Expert: Be alert for risks of ‘gray area’ drinking
Isolation and stress exacerbated by the COVID-19 pandemic are also fueling a sneaky risk — “gray area drinking.”
Gray area drinking falls between abstinence and alcohol abuse and the term is used to describe situations in which people drink more than they intended, or of which they are aware, in response to stressors. It can prime the pump for substance abuse issues: Where before, it was a glass of wine with dinner, then an extra one, suddenly, the person is drinking much more for the same effect.
“It’s often a problem for individuals. It’s an easy thing to overlook — just having a second glass of wine or another beer, and maybe you didn’t have that intent in the first place,” said Kathleen Burnell, director of Substance Use Services at The Center for Mental Health.
“Oftentimes, it is paired with other stressors. We have a lot of stress right now. There’s financial stress; there’s health stress; separation and worry about family members. There is a political division going on, which can lead to stress as well, because of the tension. People find themselves looking for a way to relax.”
When dealing with stressors, people don’t always pay as much attention as they should to how much of a substance they are consuming, Burnell said: “And that’s where gray drinking starts to sneak in.”
Signs of gray area drinking may include worry and regret about drinking; being able to stop drinking but finding it hard to stay stopped; drinking that doesn’t appear to be problematic to others and rationalization that swings between a self-admonition to stop drinking and the idea to “live a little,” according to an op-ed Burnell published in August.
One of the first signs drinking is becoming a problem might be an impact on daily routine, Burnell said Monday — such as sleeping later in the morning because of how much one has had to drink; socializing only with friends who also drink or getting less enjoyment out of family time.
“If you find yourself worrying about drinking or how much you drank, generally, worry is our mind’s way of warning us something is going on,” Burnell said.
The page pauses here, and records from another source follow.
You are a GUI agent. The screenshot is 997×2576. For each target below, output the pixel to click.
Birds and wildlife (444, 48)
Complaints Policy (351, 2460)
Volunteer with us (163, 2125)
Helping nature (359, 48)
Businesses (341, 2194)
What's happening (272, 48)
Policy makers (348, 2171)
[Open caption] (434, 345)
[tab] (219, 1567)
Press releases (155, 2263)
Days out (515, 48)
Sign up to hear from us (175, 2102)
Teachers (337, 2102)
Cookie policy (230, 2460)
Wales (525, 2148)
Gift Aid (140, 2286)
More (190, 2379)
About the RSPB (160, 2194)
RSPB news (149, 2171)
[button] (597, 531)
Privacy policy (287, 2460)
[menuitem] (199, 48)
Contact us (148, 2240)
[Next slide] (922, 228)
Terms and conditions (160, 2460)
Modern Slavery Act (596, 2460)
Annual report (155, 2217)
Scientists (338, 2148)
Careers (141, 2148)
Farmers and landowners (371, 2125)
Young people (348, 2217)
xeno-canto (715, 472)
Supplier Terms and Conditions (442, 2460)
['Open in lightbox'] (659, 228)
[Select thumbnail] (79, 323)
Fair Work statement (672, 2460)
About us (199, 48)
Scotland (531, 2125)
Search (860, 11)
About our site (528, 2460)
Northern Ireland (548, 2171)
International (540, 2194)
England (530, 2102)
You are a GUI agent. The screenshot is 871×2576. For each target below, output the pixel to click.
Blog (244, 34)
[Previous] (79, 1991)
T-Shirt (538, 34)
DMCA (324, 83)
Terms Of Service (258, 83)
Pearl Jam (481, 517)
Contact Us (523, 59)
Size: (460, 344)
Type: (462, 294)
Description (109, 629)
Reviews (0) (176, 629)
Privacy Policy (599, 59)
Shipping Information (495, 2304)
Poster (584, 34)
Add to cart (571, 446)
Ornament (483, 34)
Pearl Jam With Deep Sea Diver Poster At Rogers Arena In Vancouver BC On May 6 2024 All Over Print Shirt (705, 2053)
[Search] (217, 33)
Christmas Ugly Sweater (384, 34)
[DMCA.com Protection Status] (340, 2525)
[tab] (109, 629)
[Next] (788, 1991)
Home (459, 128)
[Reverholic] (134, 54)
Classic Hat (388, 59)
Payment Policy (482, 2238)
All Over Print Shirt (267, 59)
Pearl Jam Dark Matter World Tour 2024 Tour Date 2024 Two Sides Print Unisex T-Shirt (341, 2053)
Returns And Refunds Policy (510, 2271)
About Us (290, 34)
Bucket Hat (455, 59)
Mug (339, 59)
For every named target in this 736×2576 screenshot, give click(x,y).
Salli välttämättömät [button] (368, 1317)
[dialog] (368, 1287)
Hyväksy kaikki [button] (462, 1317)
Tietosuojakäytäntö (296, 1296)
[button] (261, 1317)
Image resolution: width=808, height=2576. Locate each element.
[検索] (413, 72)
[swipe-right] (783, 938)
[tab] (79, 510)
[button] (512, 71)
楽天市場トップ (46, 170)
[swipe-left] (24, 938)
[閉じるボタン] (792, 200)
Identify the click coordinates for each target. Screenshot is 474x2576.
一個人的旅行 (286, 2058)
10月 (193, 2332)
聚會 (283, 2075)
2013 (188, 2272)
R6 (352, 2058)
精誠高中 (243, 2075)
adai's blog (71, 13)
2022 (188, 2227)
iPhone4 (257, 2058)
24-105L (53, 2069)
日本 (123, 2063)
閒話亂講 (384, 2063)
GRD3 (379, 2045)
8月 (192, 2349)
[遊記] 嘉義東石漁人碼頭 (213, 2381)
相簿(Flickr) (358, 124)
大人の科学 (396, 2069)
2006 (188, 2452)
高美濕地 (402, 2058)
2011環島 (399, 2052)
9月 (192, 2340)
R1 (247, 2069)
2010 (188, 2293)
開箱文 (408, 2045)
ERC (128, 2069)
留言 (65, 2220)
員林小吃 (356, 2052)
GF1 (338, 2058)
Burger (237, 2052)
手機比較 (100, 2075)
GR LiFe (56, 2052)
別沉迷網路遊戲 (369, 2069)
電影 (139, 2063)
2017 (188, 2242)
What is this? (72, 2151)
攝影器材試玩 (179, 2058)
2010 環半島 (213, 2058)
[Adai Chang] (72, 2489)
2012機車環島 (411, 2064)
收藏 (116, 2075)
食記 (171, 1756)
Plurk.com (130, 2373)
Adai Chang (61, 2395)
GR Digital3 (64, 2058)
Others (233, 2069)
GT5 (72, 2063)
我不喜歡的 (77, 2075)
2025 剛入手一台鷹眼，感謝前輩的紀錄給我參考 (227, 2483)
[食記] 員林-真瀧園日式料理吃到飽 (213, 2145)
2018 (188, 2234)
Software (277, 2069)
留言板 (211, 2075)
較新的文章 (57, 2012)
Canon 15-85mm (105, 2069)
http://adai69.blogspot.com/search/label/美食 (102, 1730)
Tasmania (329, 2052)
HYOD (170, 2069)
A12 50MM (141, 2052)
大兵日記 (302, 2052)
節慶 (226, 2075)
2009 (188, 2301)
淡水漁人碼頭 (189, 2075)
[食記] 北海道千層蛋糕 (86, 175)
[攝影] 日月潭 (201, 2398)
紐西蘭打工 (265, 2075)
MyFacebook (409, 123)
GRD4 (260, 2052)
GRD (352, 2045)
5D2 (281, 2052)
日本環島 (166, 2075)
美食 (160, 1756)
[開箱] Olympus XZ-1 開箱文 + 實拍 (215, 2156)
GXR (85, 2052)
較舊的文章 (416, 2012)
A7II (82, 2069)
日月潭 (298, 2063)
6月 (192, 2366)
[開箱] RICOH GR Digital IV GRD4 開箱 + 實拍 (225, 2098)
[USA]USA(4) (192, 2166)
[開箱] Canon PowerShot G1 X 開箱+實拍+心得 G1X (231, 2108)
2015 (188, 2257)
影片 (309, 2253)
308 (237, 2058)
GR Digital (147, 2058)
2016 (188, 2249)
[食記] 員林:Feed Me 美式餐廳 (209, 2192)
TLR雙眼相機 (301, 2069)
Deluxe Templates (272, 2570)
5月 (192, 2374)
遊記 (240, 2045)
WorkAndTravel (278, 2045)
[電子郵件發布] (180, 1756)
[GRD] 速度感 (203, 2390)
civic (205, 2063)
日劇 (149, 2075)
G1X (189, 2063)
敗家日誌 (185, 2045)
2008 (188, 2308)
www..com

That extends beyond alcohol, to other substances such as tobacco.
Another warning sign is using more alcohol to achieve the same effect as before — gray area drinking can ratchet up due to the way substances work in the human body.
Burnell also says to be alert to such behavior as self-rationalization, or putting off a task that needs to be done just to accommodate drinking or other substance use.
Legal involvement — being pulled over for being under the influence — is a red flag.
“Something that we’re seeing nationwide is an increase, overall, in substance use,” Burnell said. Isolation has been shown as a major factor.
“We’ve seen that all year long. By feeling disconnected, we tend to get a little less joy out of life and find ourselves looking for a few more coping mechanisms.”
Having more than one outlet for stress is important.
“When we do something like drinking, if it becomes our only tool to relax, then it is not helping us. Often, we get more satisfaction from a relaxing activity if we have more than one choice,” Burnell said.
The Center for Mental Health offers group and individual help to those struggling with substance use and gray area drinking. Help is available by phone, telemedicine or in person, with COVID-19 safety protocols. Call 970-252-3200 to learn more about these options.
Those who are feeling stressed or worried can access a 24-hour hotline at 970-252-6220.
“We’re trying to connect with people wherever they’re at,” Burnell said.
She also acknowledged people are worried for their friends or loved ones who may have fallen into gray area drinking or outright substance abuse.
“We very much care about the people in our lives. It’s hard to sit there and see something where you want to say something,” she said.
Again, people can access support and strategies through the Center for Mental Health.
“We know we can’t make other people change, but by being there alongside them while they are evaluating what they want to do with their lives can be really valuable,” Burnell said.